» **INSTRUCTIONS TO FOLLOW**: Quote verbatim every line of the records from the line containing "The width and" through the end of the records, including both ends, and omit the pictures from your answer.

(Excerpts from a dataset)
= = = =

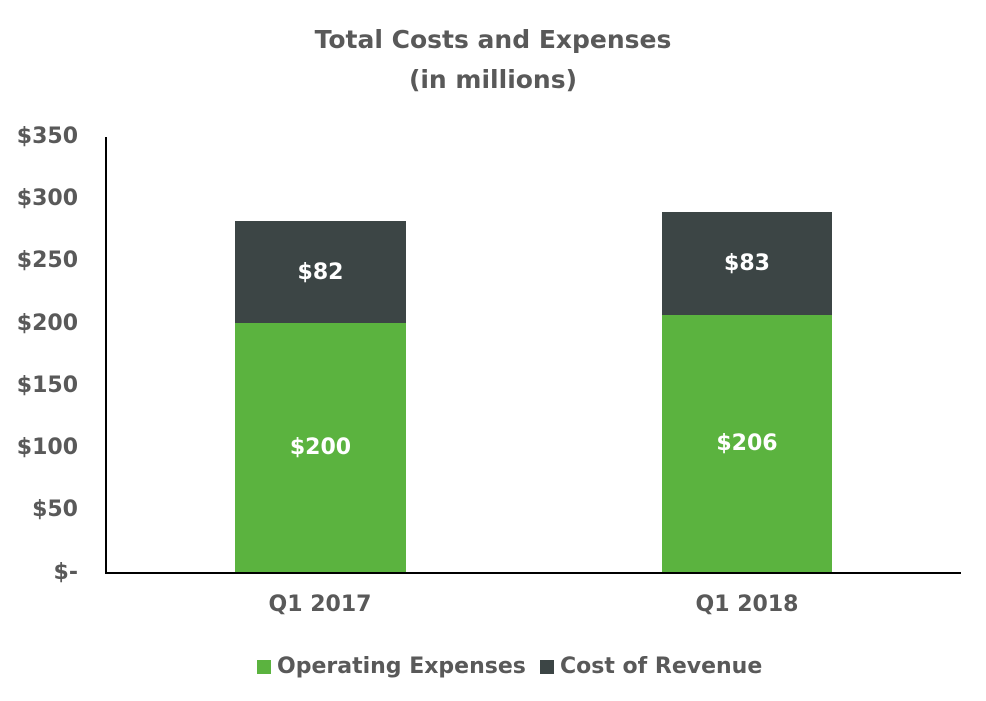  Describe the element at coordinates (47, 448) in the screenshot. I see `y-tick-label: $100` at that location.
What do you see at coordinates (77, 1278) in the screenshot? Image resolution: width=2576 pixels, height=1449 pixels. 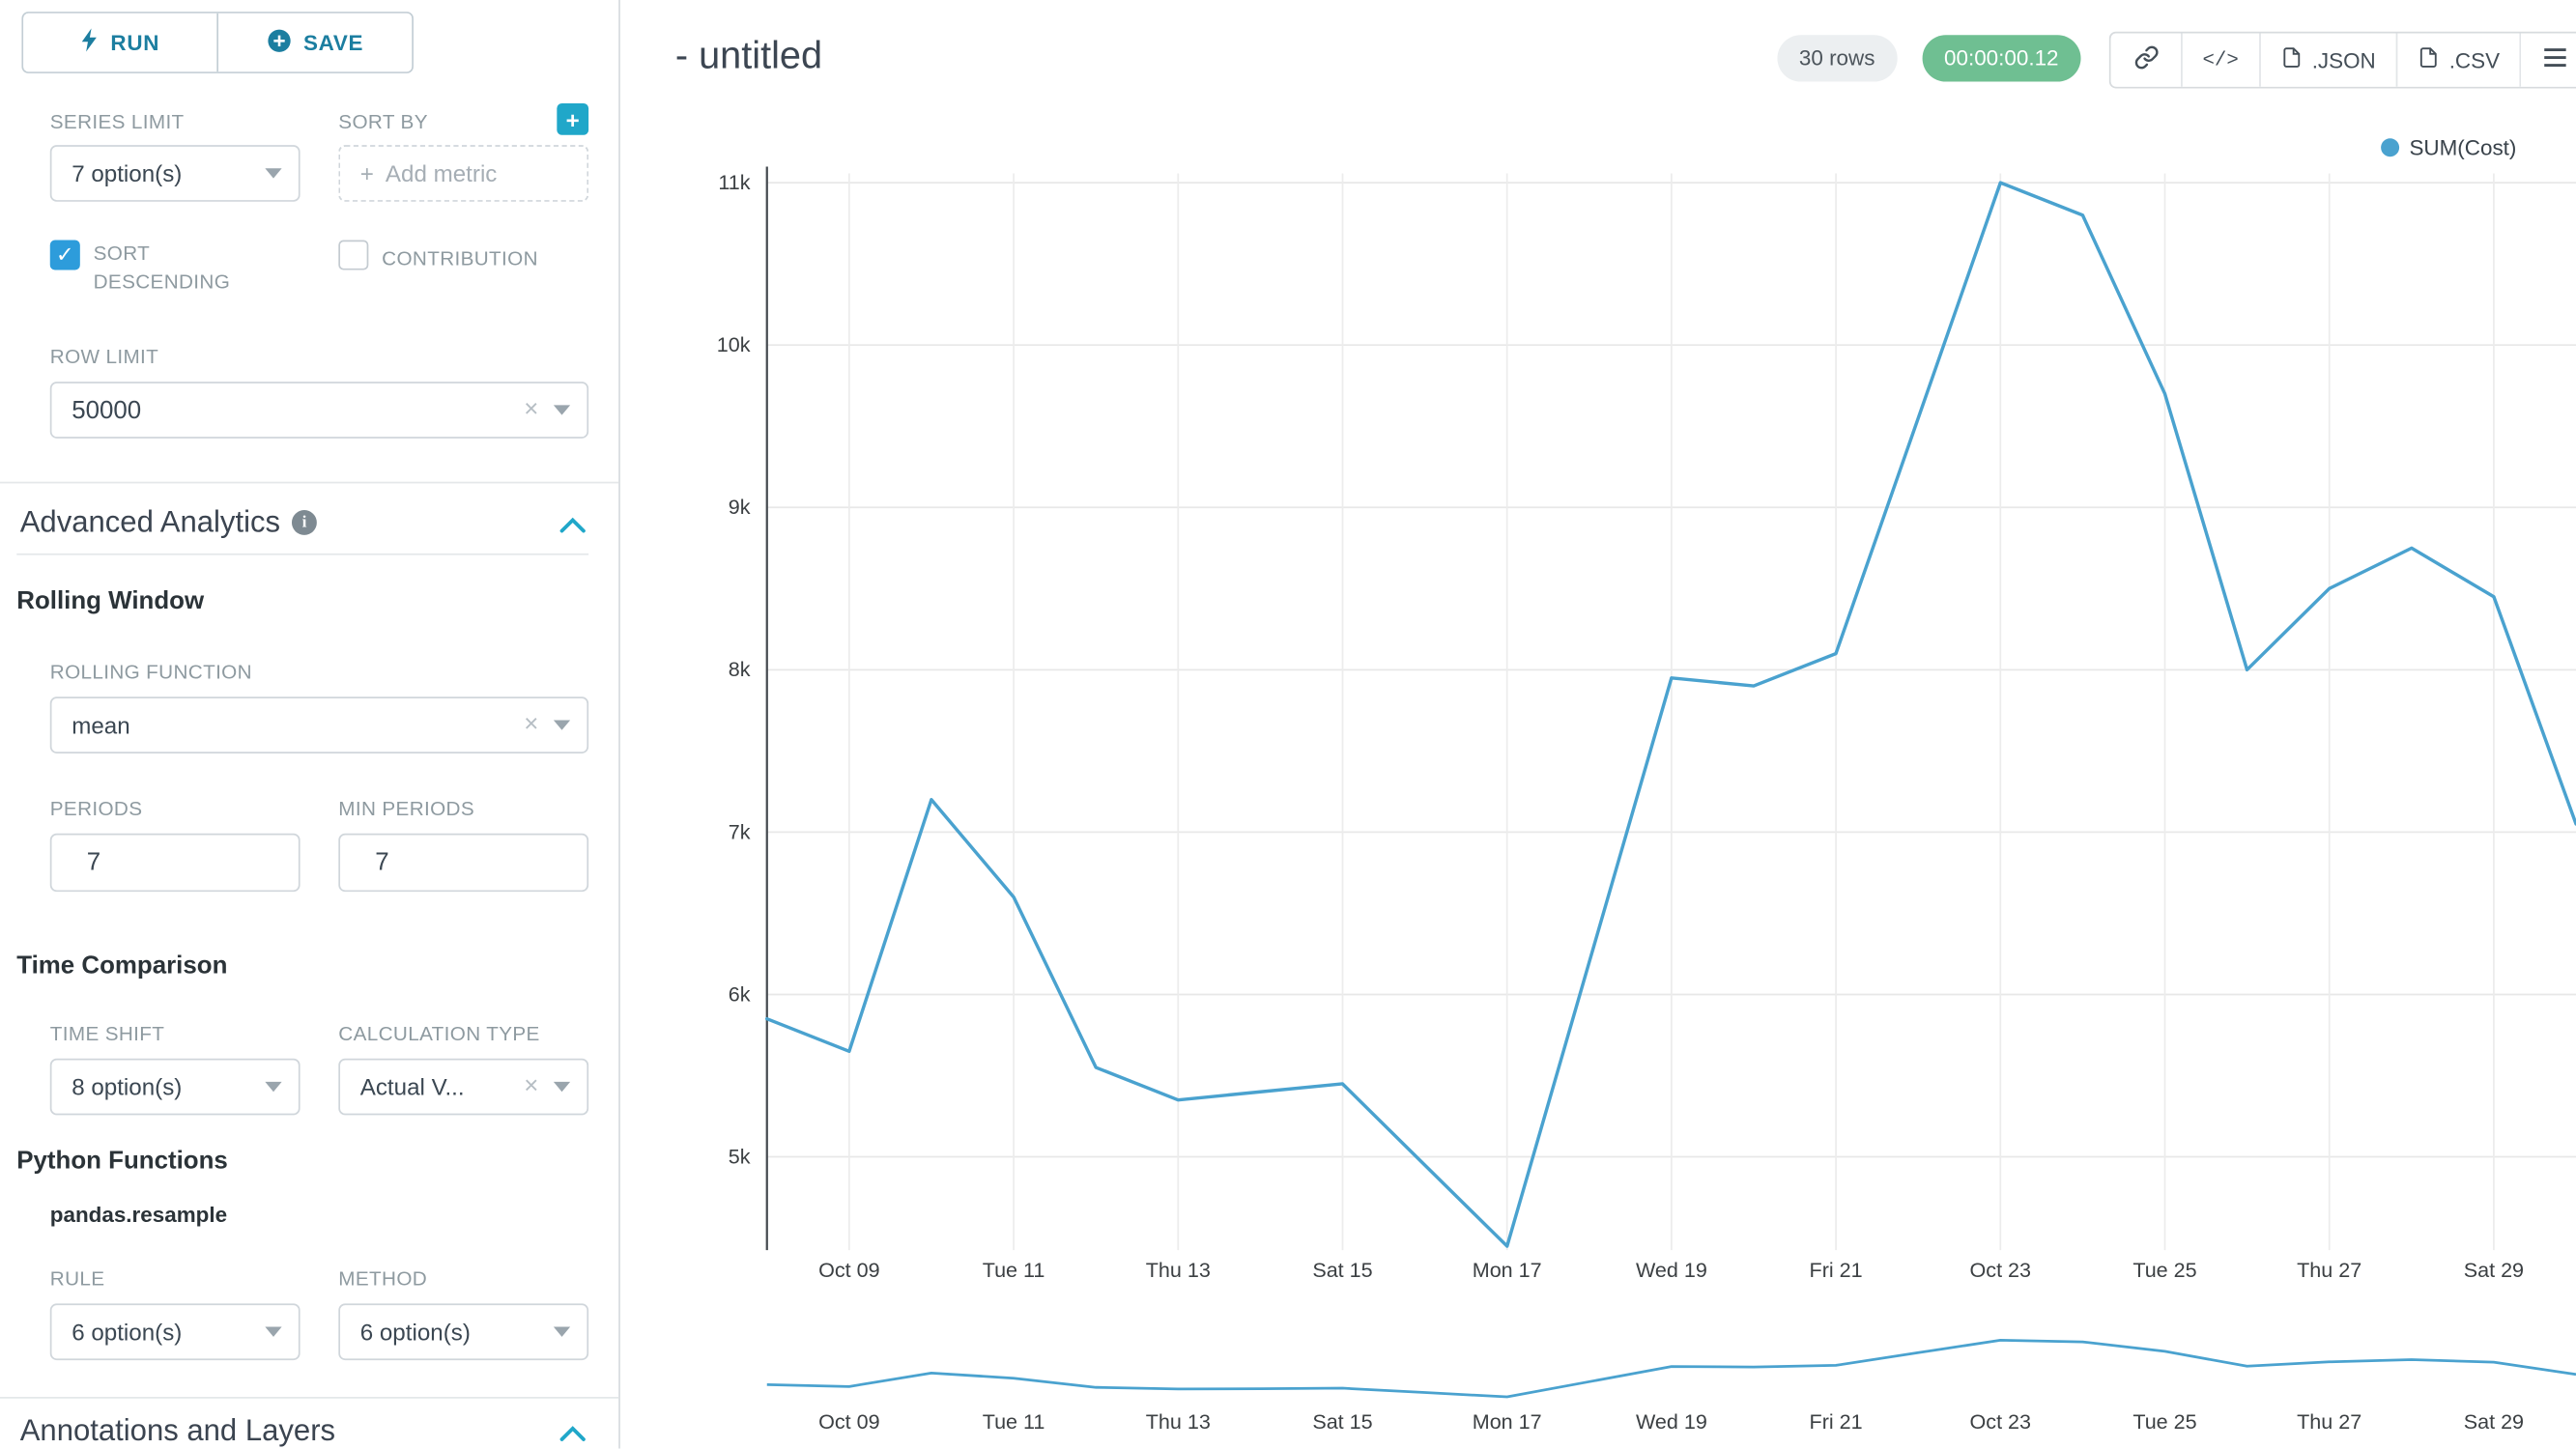 I see `rule-label: RULE` at bounding box center [77, 1278].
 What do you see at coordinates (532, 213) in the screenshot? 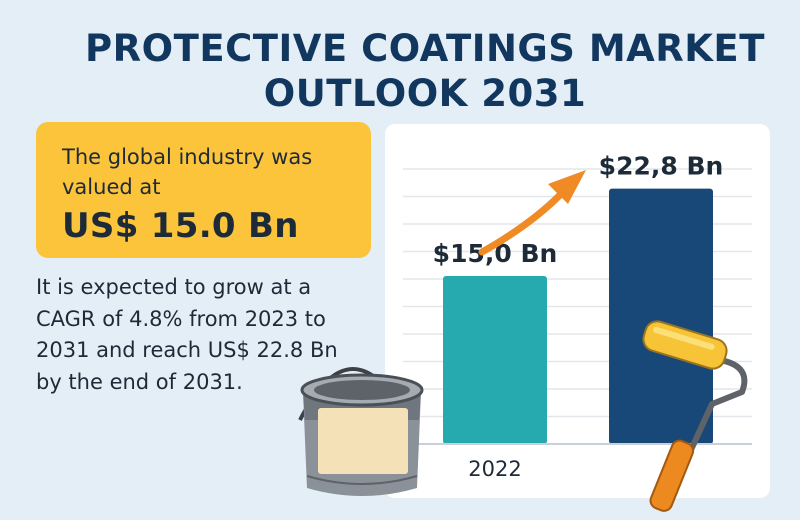
I see `growth-arrow-icon` at bounding box center [532, 213].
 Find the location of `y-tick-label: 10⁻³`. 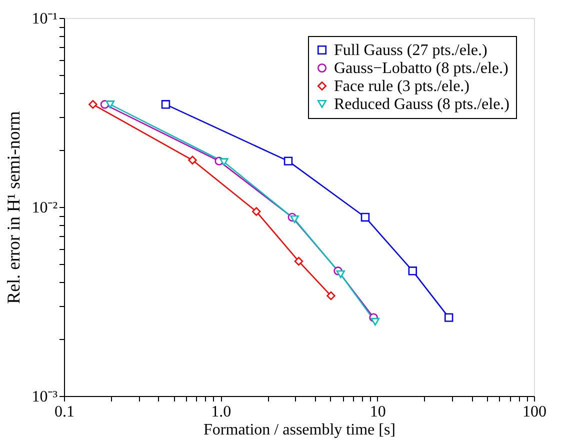

y-tick-label: 10⁻³ is located at coordinates (45, 397).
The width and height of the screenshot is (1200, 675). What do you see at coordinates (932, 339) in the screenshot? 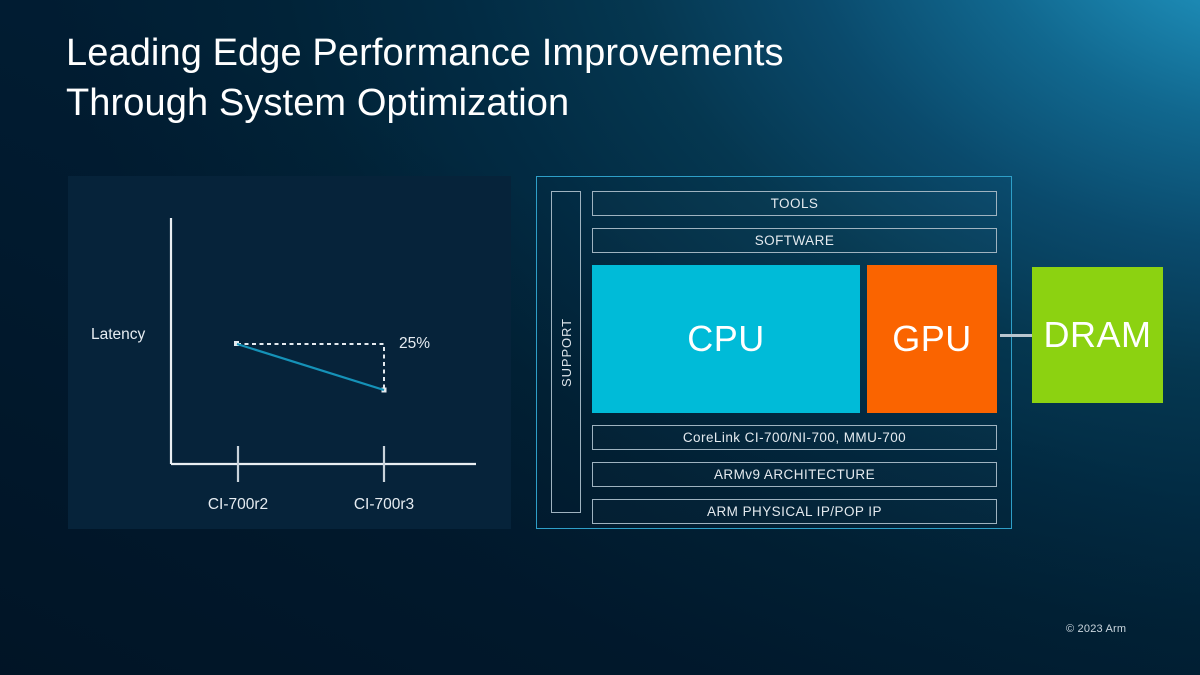
I see `gpu-block: GPU` at bounding box center [932, 339].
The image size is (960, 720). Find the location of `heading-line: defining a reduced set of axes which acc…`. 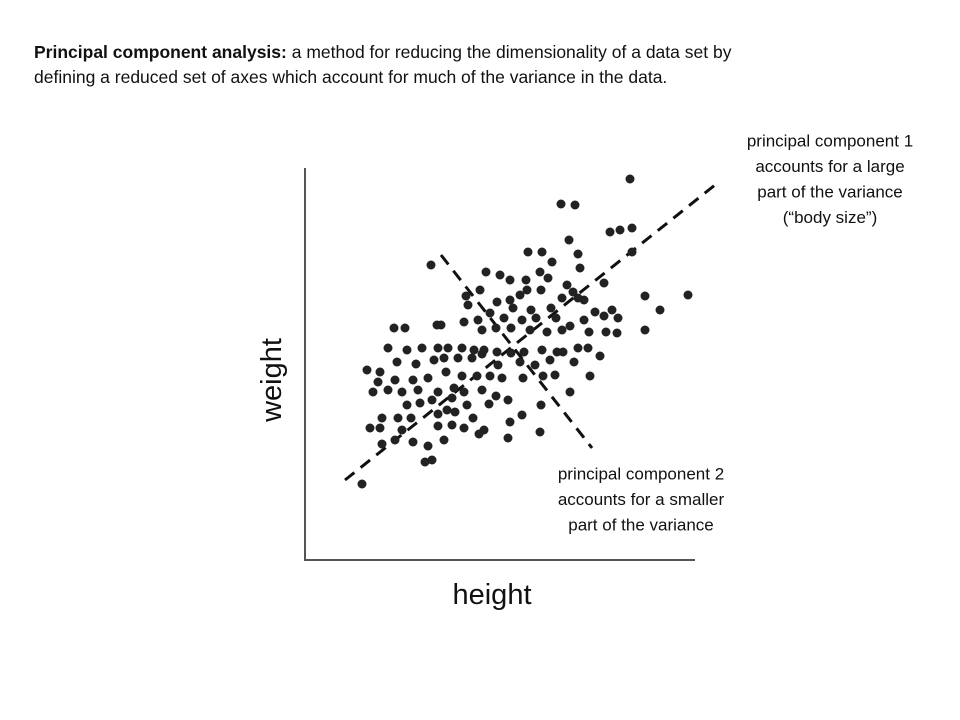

= = = =

» **RESPONSE AREA**:
The width and height of the screenshot is (1200, 675). What do you see at coordinates (932, 339) in the screenshot? 
I see `gpu-block: GPU` at bounding box center [932, 339].
The image size is (960, 720). Find the location of `heading-line: defining a reduced set of axes which acc…`. 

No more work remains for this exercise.